The input:
╭──

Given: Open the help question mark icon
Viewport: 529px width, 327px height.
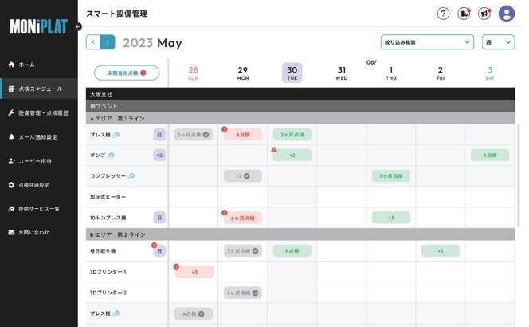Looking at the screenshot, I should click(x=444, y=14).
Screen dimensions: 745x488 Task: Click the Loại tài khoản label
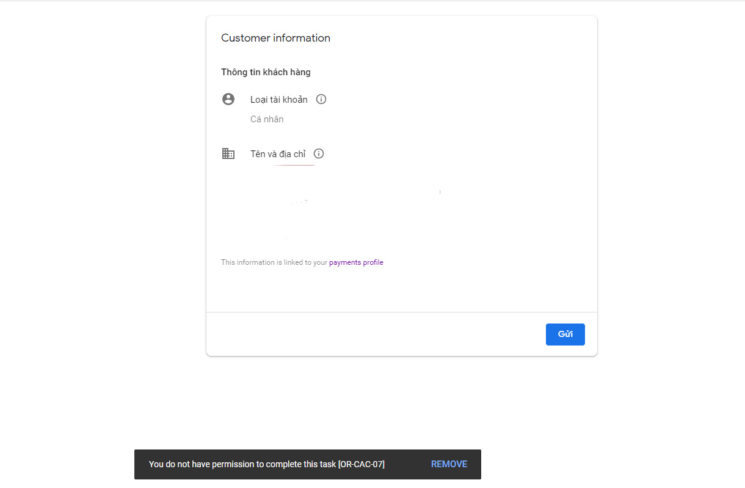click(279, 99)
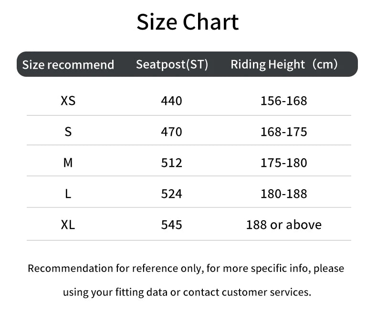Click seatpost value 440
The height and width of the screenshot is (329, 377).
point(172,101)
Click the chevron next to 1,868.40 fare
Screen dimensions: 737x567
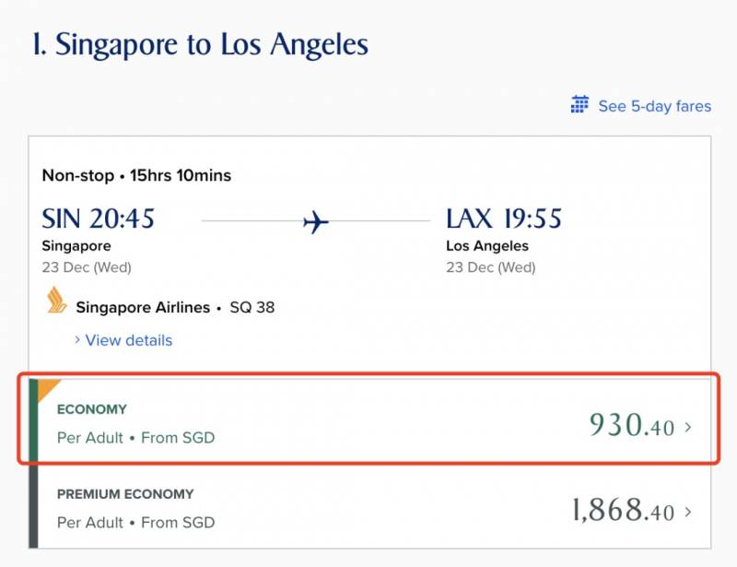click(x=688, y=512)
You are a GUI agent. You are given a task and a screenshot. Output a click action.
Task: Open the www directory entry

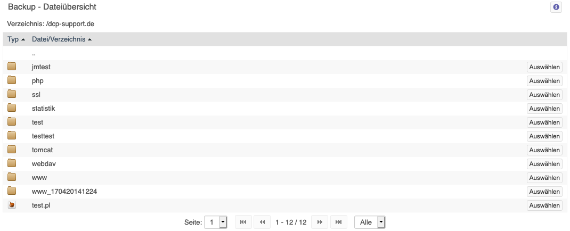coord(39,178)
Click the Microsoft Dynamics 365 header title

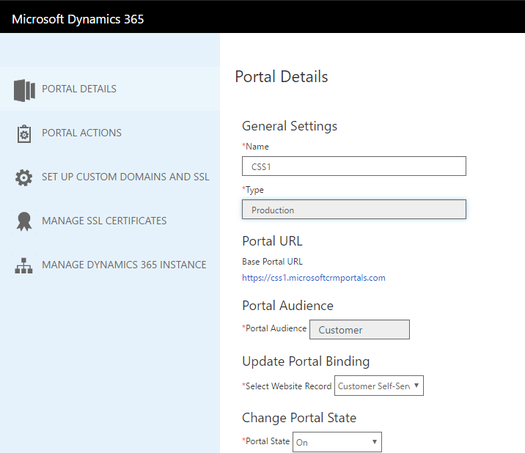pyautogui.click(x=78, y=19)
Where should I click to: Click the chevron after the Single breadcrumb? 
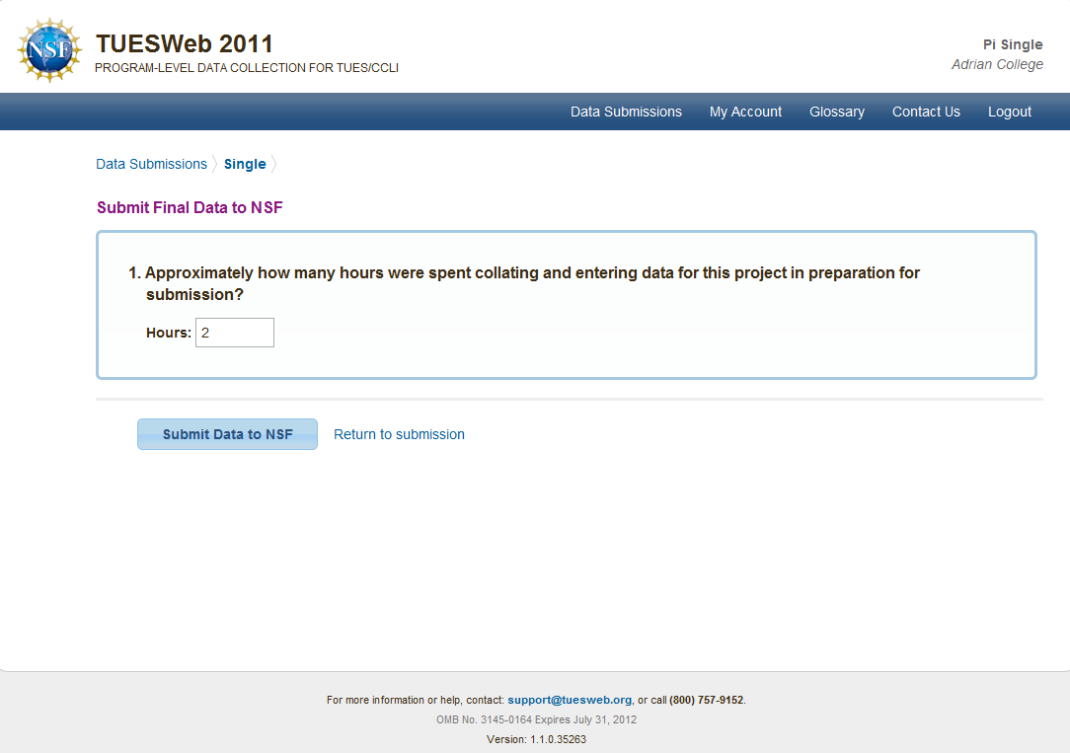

╰──

Write the records above out again exactly, but not the pictures.

Task output:
Given: Open the help question mark icon
Viewport: 529px width, 327px height.
Looking at the screenshot, I should click(x=444, y=14).
Screen dimensions: 745x488 Task: Click the Loại tài khoản label
click(279, 99)
Click seatpost value 440
The height and width of the screenshot is (329, 377).
point(172,101)
Click the chevron next to 1,868.40 fare
Screen dimensions: 737x567
click(x=688, y=512)
You are a GUI agent. You are given a task and a screenshot. Output a click action.
Task: Open the www directory entry

coord(39,178)
Click the Microsoft Dynamics 365 header title

pyautogui.click(x=78, y=19)
Where should I click to: Click the chevron after the Single breadcrumb? 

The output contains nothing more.